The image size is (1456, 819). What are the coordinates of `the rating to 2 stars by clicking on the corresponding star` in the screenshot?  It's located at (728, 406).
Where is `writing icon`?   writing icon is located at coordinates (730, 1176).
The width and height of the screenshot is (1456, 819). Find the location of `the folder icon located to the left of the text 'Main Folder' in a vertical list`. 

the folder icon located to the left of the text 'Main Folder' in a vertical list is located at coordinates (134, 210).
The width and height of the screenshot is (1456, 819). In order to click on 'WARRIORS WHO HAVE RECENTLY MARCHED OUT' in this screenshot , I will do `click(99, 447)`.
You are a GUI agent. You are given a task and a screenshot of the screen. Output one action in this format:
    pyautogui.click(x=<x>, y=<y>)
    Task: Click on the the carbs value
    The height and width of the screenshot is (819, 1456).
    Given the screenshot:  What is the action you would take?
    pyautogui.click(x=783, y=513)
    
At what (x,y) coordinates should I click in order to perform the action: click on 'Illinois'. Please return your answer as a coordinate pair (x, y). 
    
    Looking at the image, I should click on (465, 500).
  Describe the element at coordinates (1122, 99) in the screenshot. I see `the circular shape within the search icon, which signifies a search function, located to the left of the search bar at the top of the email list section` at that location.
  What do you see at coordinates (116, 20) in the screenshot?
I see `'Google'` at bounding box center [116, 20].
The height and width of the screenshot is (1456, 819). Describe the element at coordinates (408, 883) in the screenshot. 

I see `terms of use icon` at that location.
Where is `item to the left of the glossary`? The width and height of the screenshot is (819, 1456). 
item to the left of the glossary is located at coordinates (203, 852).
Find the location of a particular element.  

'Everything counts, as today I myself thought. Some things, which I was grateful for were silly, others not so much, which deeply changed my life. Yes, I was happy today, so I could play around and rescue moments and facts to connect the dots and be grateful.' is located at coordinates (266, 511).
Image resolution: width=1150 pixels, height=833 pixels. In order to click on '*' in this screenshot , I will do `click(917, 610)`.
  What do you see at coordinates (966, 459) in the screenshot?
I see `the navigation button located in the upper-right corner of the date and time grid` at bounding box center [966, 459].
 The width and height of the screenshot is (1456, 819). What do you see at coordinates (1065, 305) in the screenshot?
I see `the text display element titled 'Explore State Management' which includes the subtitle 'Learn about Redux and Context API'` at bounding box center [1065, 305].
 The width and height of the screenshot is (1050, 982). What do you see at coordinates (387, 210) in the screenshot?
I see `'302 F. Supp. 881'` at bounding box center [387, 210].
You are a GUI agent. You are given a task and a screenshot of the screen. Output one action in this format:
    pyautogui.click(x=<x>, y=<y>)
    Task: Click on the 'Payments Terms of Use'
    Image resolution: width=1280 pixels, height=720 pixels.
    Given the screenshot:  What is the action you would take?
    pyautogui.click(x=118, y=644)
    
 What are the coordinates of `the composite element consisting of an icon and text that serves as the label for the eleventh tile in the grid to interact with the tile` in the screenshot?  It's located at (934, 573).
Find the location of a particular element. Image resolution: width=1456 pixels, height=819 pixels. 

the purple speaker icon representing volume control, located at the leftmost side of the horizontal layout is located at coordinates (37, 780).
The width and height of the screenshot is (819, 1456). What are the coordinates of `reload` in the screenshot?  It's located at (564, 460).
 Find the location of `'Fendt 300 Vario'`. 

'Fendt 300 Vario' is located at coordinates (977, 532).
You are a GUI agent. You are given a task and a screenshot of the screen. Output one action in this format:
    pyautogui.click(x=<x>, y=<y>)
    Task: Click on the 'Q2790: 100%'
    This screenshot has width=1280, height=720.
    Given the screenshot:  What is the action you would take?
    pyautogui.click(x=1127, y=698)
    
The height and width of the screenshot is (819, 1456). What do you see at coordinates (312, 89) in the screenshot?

→ Task to complete: Reproduce the material verbatim, beginning with the line that contains "The width and height of the screenshot is (819, 1456). What" and continuing through the end of the material.

→ Output of the exercise:
The width and height of the screenshot is (819, 1456). What are the coordinates of `reload` in the screenshot?  It's located at (564, 460).
 Find the location of `'Fendt 300 Vario'`. 

'Fendt 300 Vario' is located at coordinates (977, 532).
You are a GUI agent. You are given a task and a screenshot of the screen. Output one action in this format:
    pyautogui.click(x=<x>, y=<y>)
    Task: Click on the 'Q2790: 100%'
    This screenshot has width=1280, height=720.
    Given the screenshot:  What is the action you would take?
    pyautogui.click(x=1127, y=698)
    
The height and width of the screenshot is (819, 1456). What do you see at coordinates (312, 89) in the screenshot?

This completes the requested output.